Business owners invest in health insurance because they want healthy employees who can put in a productive day’s work. When insurance companies constantly look for ways to deny employees treatments, they undermine business investment and impede economic growth. Our policymakers at the state and national level should view health care reform as a crucial part of workforce development.
Insurers require doctors to obtain prior authorization for certain medications, even when the prescribing doctor has examined the patient and deemed a specific drug is necessary. With prior authorization, the insurance company holds an employee’s care hostage until it reaches the same conclusion as the doctor. This policy second guesses doctors and values profits before expedient patient care.
Prior authorization policies cost employees and employers. Even if the insurer eventually authorizes the prescription for drugs already listed on a health plan’s formulary, they still need to approve the dispensing of the medication which further delays employees from receiving treatment.
Not only do prior authorization policies indirectly cost employers by lengthening the recovery time for sick or injured workers, it directly impacts doctors, who are largely responsible for requesting authorizations from the insurance company and appealing any denials.
The bureaucracy associated with this process is a waste of time and money. Doctors say they spend more time convincing health plans to cover their patients’ treatments than meeting face-to-face with patients or staff. In most cases, doctors do not collect a premium for winning an approval, so hours spent jumping through insurance company hoops represent a substantial expense.
In addition to prior authorization, insurers deny employees access to their health benefits through a process called step therapy or fail first, which requires patients with a particular condition take a specific, pre-approved medication rather than the drug their doctor first prescribed. Even if the doctor objects to the insurance company’s preferred drug, the employee is required to take it, and the doctor must document that it was ineffective, before the insurer will pay for the doctor’s preferred medication.
Fail first does not reduce costs, it just shifts the burden to doctors in the form of administrative costs, and to employees through additional physician consultations and emergency room visits.
Employers spend exorbitant amounts subsidizing insurance premiums so they can ensure their employees’ quick recovery and improved well-being.
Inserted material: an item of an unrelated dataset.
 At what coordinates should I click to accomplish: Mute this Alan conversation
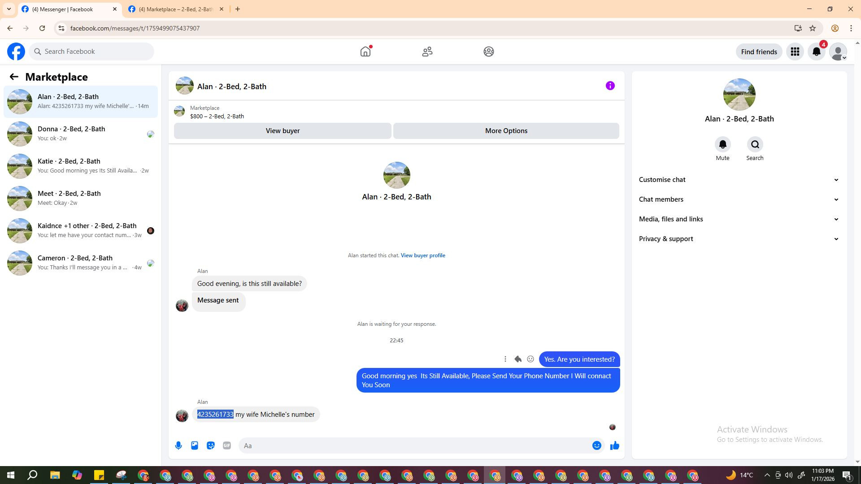pyautogui.click(x=722, y=145)
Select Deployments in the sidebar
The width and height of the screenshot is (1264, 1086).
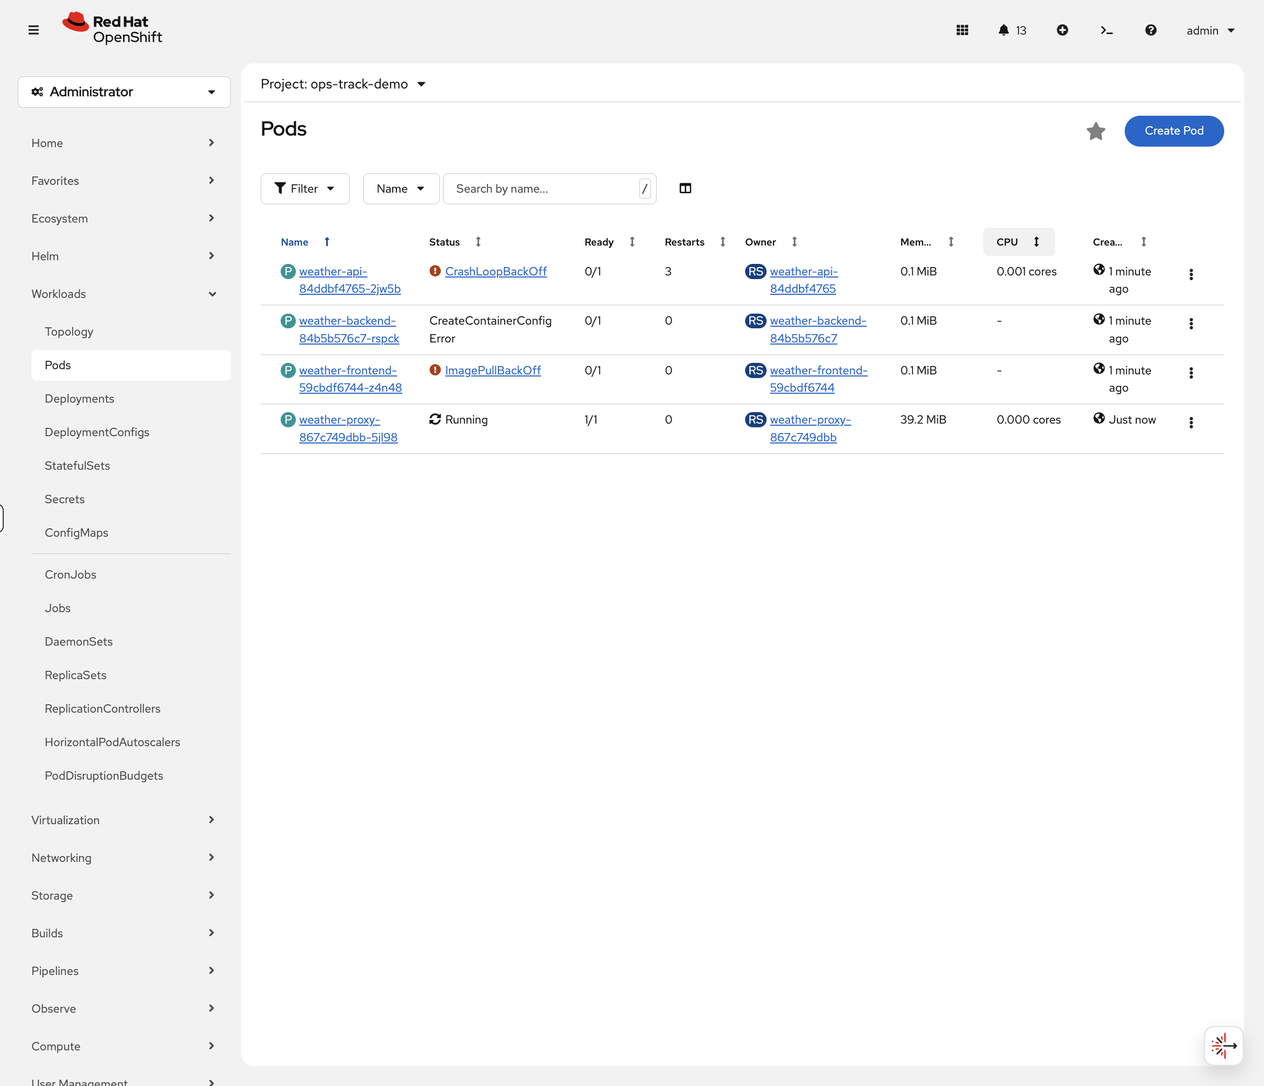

When insurance companies refuse to cover prescribed treatments until everyone has overcome their hurdles, insurers are effectively blocking the very benefit employers paid for.
As long as employer-provided insurance remains a key component of our health care system, health care reform will significantly impact our workforce. Our policymakers should consider how insurance company practices force workers to spend more time overcoming bureaucratic hurdles than advancing their careers. Legislators should adopt health care reforms that support our workers, and restrict insurance company tactics that delay treatment and undermine care.
The guest column was written by Julio Fuentes, who is the president and CEO of the Florida State Hispanic Chamber of Commerce, a statewide economic development organization representing the interests of more than 604,000 Hispanic-owned businesses.